Medical Treatment Options:

  • Oral Tricyclic Antidepressants: Useful for neuropathic pain.
  • Hormonal Replacement Therapy (HRT): Both oral and topical HRT can be effective, particularly for post-menopausal vaginal atrophy. Options include systemic and topical hormone therapy, selective estrogen receptor modulators, and vaginal dehydroepiandrosterone.
  • Nonsteroidal Anti-Inflammatory Drugs (NSAIDs): Can help manage pain and inflammation.
  • Botox Injections: Effective for dyspareunia due to pelvic floor myalgia and contracture.
  • Cognitive Behavioral Therapy (CBT): Highly recommended for reducing anxiety and fear associated with dyspareunia.
  • Brain-Based Therapies: Other therapeutic approaches targeting the brain’s response to pain.
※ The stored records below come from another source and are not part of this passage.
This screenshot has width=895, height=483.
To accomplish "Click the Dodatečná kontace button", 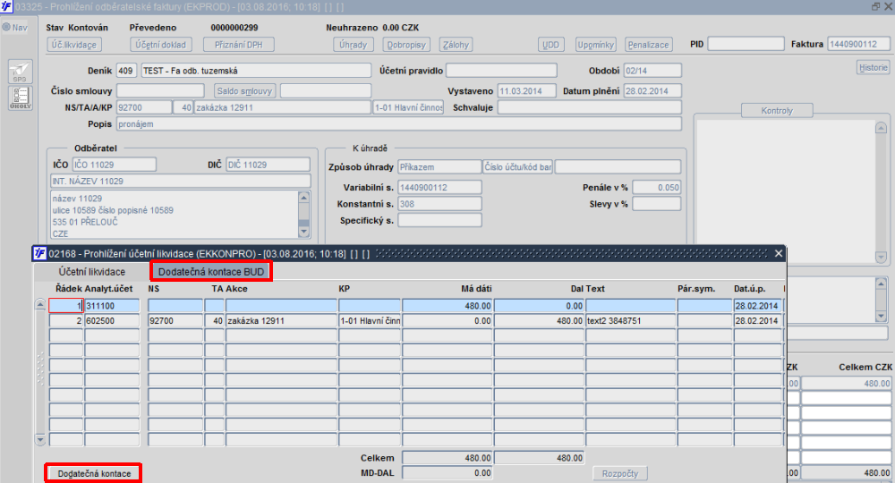I will click(x=94, y=473).
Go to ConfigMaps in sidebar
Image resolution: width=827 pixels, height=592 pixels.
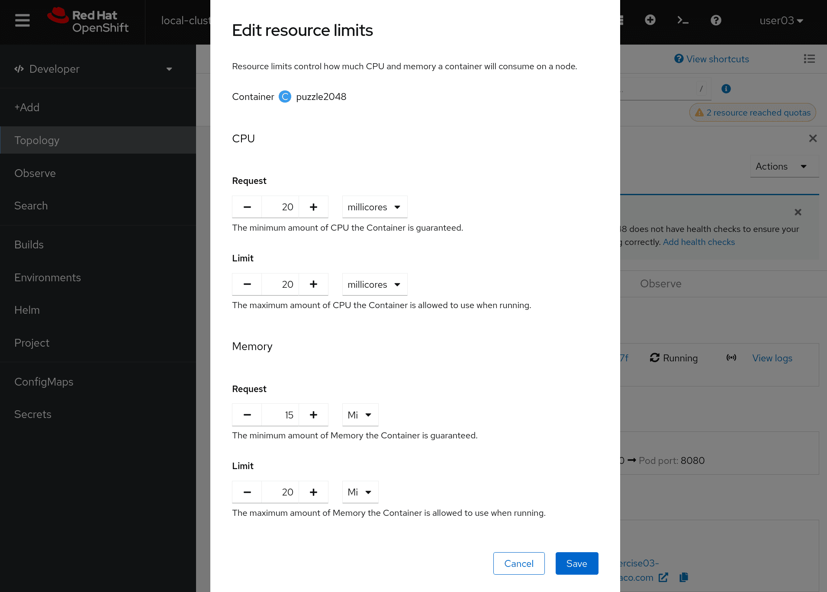click(x=44, y=382)

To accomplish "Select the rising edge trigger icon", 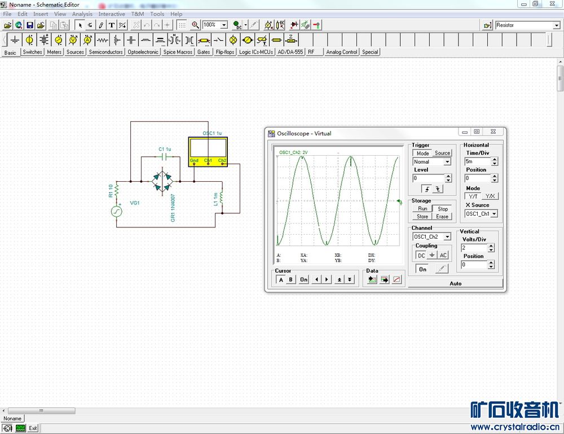I will point(427,189).
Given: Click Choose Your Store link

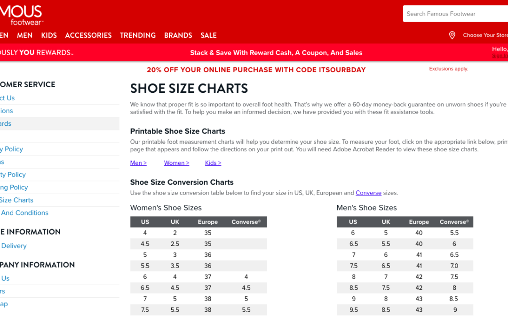Looking at the screenshot, I should click(x=485, y=35).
Specific Treatments Based on Etiology:

  • Infectious Causes: Treat with appropriate antibiotics, antifungals, or antivirals based on culture results.
  • Post-Menopausal Atrophy: Manage with HRT and other hormonal therapies.
  • Post-Partum Dyspareunia: Responds to vaginal lubricants, scar tissue massage, or surgery if persistent.
  • Pelvic Floor Myalgia: Botox injections and pelvic floor physical therapy are beneficial.

Adjuvant Treatments:

  • Pelvic Floor Physical Therapy: Helps relax pelvic floor muscles and re-educate pain receptors.
  • CBT: Proven to reduce anxiety and fear related to dyspareunia, commonly used as a behavioral intervention.

Surgical Treatment:

  • Reserved as a last resort when conservative medical and behavioral treatments fail.
  • Useful for identifying and treating pelvic adhesions, endometriosis, and pelvic organ prolapse.


Prognosis of Dyspareunia

The prognosis of dyspareunia largely depends on its underlying cause:

  • Curable Causes: When the cause is identified and treatable, the prognosis is generally favorable. Conditions such as infections, hormonal imbalances, or anatomical issues can often be managed effectively with appropriate treatment.
  • Idiopathic Dyspareunia: The prognosis is poorer when the cause is unknown (idiopathic). In these cases, treatment may focus on symptom management rather than a cure.

Treatment Duration and Outcomes:

  • Treatment can last for several months, and complete resolution is not guaranteed.
  • Improvement is typically observed after at least three months of consistent treatment, with ongoing reduction in distress and enhanced quality of life.
  • A follow-up period of 24 months is recommended for optimal outcomes.

Complications of Dyspareunia

While dyspareunia is generally treatable and does not lead to major physical complications, it can have significant psychological and relational impacts if not managed promptly and appropriately.

Potential Complications:

  • Loss of Sexual Interest: Ongoing pain can lead to a decreased interest in sexual activity, potentially causing strain in relationships.
  • Relationship Problems: The physical and emotional distress associated with dyspareunia can result in conflicts and difficulties within partnerships.
  • Psychiatric Issues: Untreated dyspareunia can contribute to psychiatric conditions such as major depression, particularly in younger women.
  • Fear of Pain and Infertility: In rare cases, the fear of pain during sexual activity can contribute to difficulties with conception, potentially leading to female infertility.